S’adapter tout de suite maintenant
Avec ce nouveau rapport, les experts du GIEC insistent sur la nécessité de se pencher sur l’adaptation qui, pour eux, est aussi urgente que la réduction des émissions de gaz à effet de serre. Et là, il n’y a pas mille chemins pour y arriver, il faut raquer. Aujourd’hui, les finances climat sont réparties à 25% sur l’adaptation et 75% sur l’atténuation, l’enjeu est d’arriver à 50/50. Le GIEC rappelle aussi aux États du Nord de tenir leurs promesses. En 2009, les pays développés ont promis 100 milliards de dollars par an aux pays en développement pour leur adaptation d’ici 2020. Aujourd’hui, ils ne versent que 80 milliards alors qu’il faudrait largement faire plus. Le Programme des Nations Unies pour l’environnement a chiffré l’aide à 300 milliards, c’est presque 4 fois plus que ce qui est versé aujourd’hui.
Agir pour le climat c’est bon pour les finances
Ne rien faire ça coûte cher ! Le GIEC a quantifié les coûts de l’inaction climatique sur l’économie et identifié 130 risques-clés. Si l’on se met sur la trajectoire des Accords de Paris (+ 1,5°C), on économisera chaque année 17,5 milliards de dollars dans le monde entier. Si on investit dans l’adaptation, on va même gagner de l’argent. C’est la première fois qu’on a ce type de données avec tant de précision, et c’est une excellente nouvelle.
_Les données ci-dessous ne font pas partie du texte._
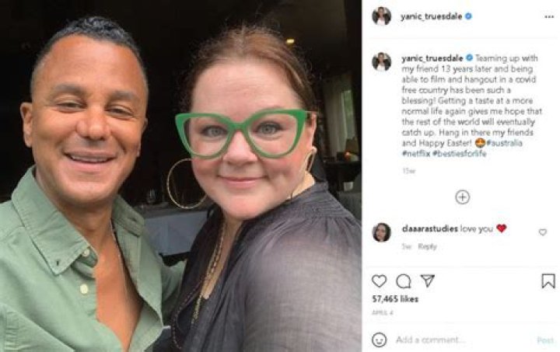Image resolution: width=560 pixels, height=352 pixels.
Task: Click daaarastudies commenter avatar
Action: (381, 232)
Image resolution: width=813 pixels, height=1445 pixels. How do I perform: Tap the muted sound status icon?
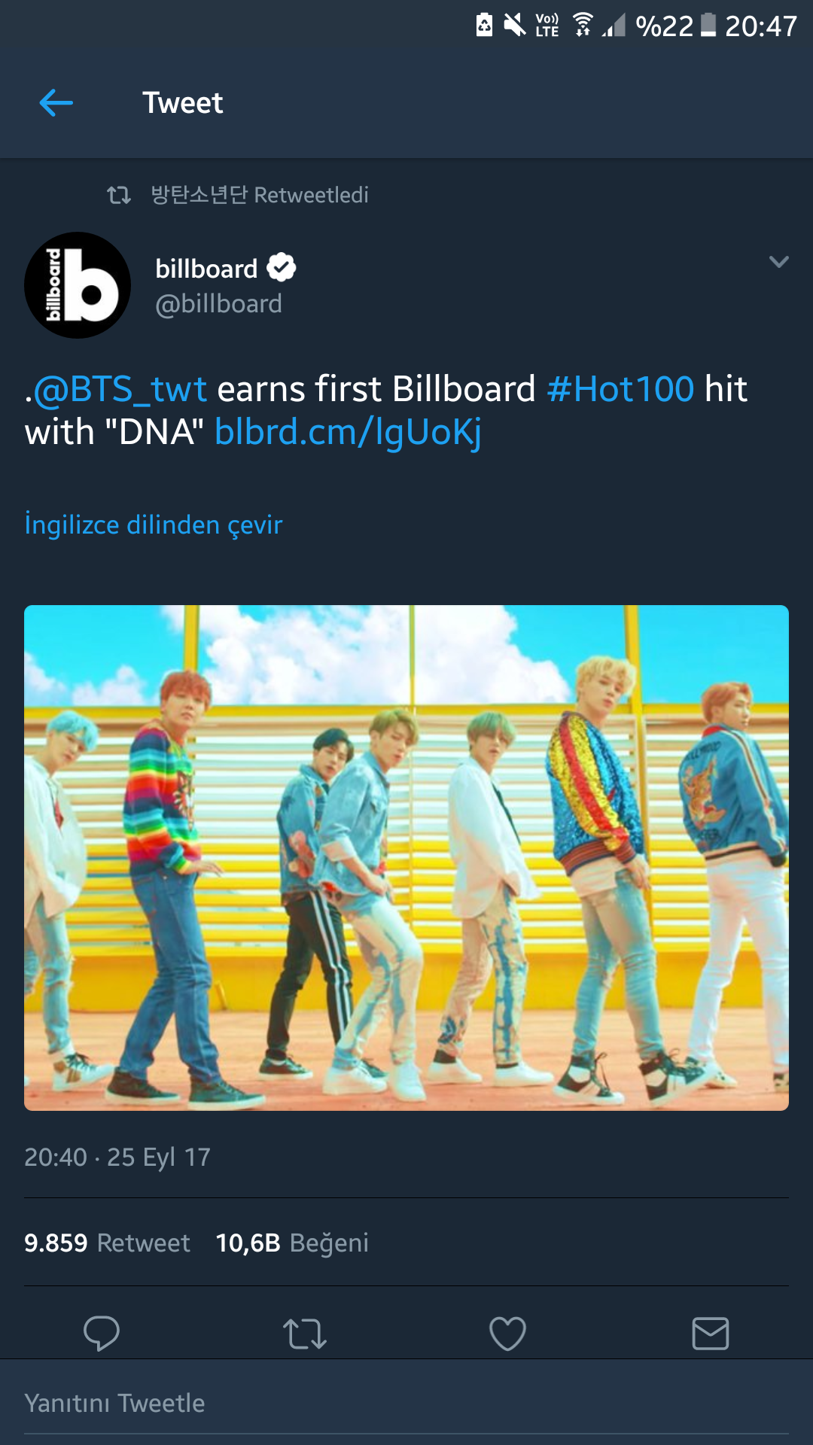[x=515, y=25]
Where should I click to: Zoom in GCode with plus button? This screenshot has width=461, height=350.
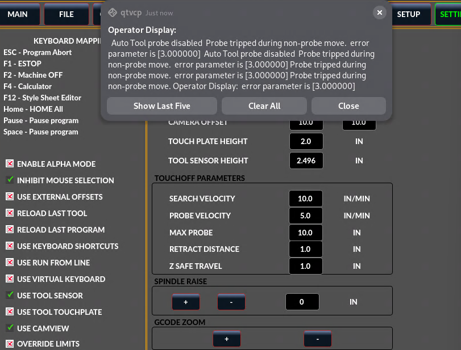[226, 339]
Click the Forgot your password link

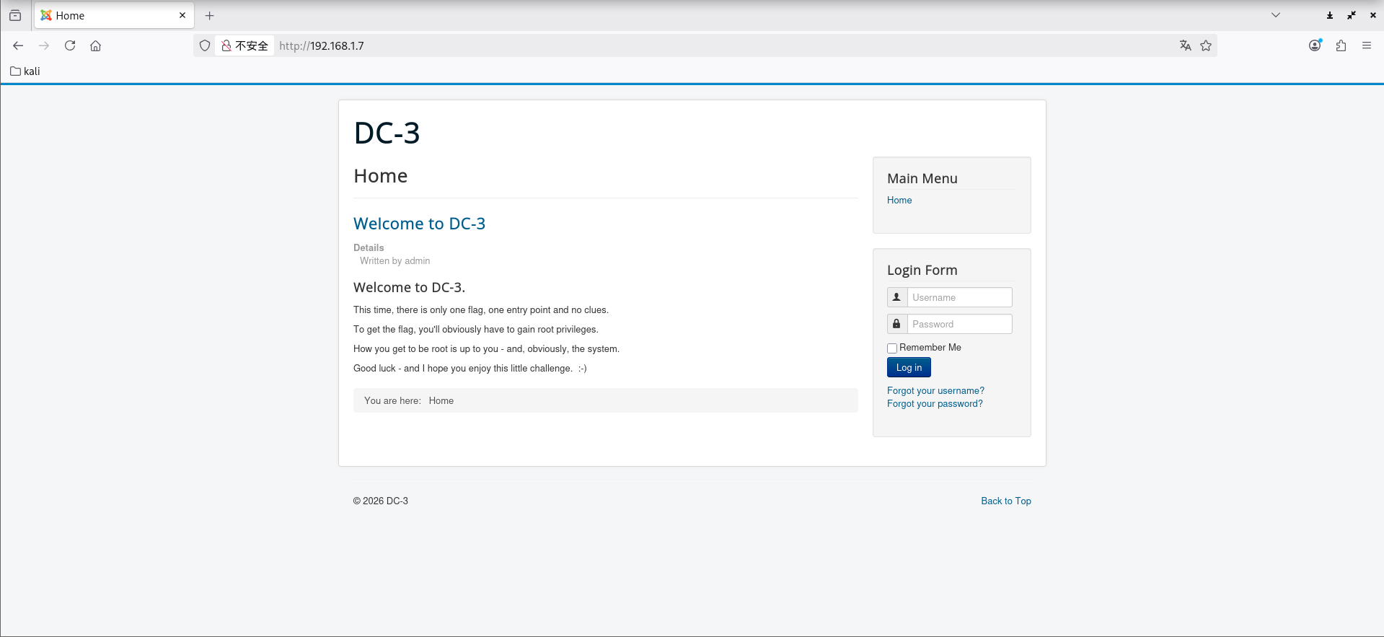tap(934, 403)
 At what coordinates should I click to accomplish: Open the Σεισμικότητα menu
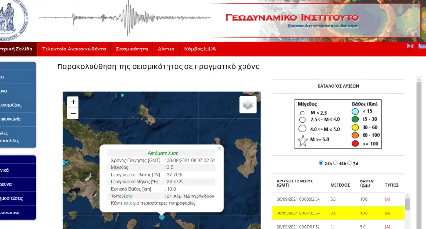[x=132, y=49]
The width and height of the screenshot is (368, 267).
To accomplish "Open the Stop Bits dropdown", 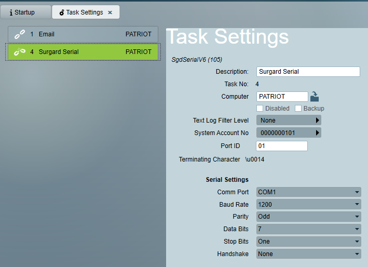I will pyautogui.click(x=309, y=242).
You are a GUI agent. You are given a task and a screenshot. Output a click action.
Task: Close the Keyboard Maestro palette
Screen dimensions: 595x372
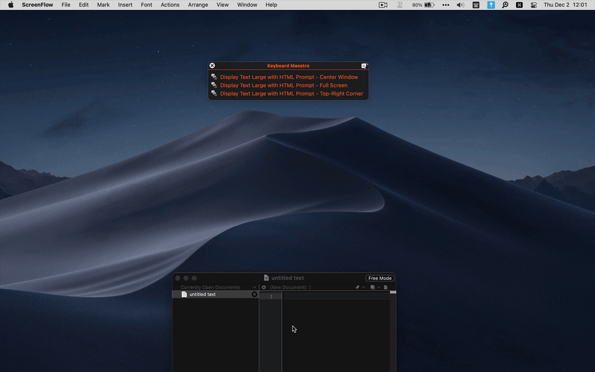pyautogui.click(x=212, y=66)
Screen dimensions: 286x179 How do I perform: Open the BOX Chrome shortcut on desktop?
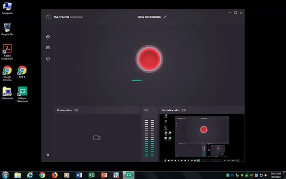pyautogui.click(x=22, y=72)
S’adapter plus pour dépenser moins, voilà un nouveau terrain de jeu à conquérir pour les entrepreneurs sociaux et les inventeurs de tout poil.
Ce rapport est un "atlas de la souffrance humaine et une accusation accablante de l'échec du leadership climatique", commentait Antonio Guterres, le secrétaire général des Nations unies. C’est vrai que ce n’est pas la meilleure lecture feelgood du moment mais il y a quand même quelques espoirs à emporter avec soi. On peut encore et toujours agir pour faire baisser la température mais aussi prendre les devants. La prochaine COP en Égypte, illustration même des conséquences du réchauffement climatique, secouera sans doute davantage les dirigeants. Et puis, en avril prochain, sortira le 3e acte du rapport sur la partie atténuation et donc solutions pour réduire les émissions de gaz à effet de serre.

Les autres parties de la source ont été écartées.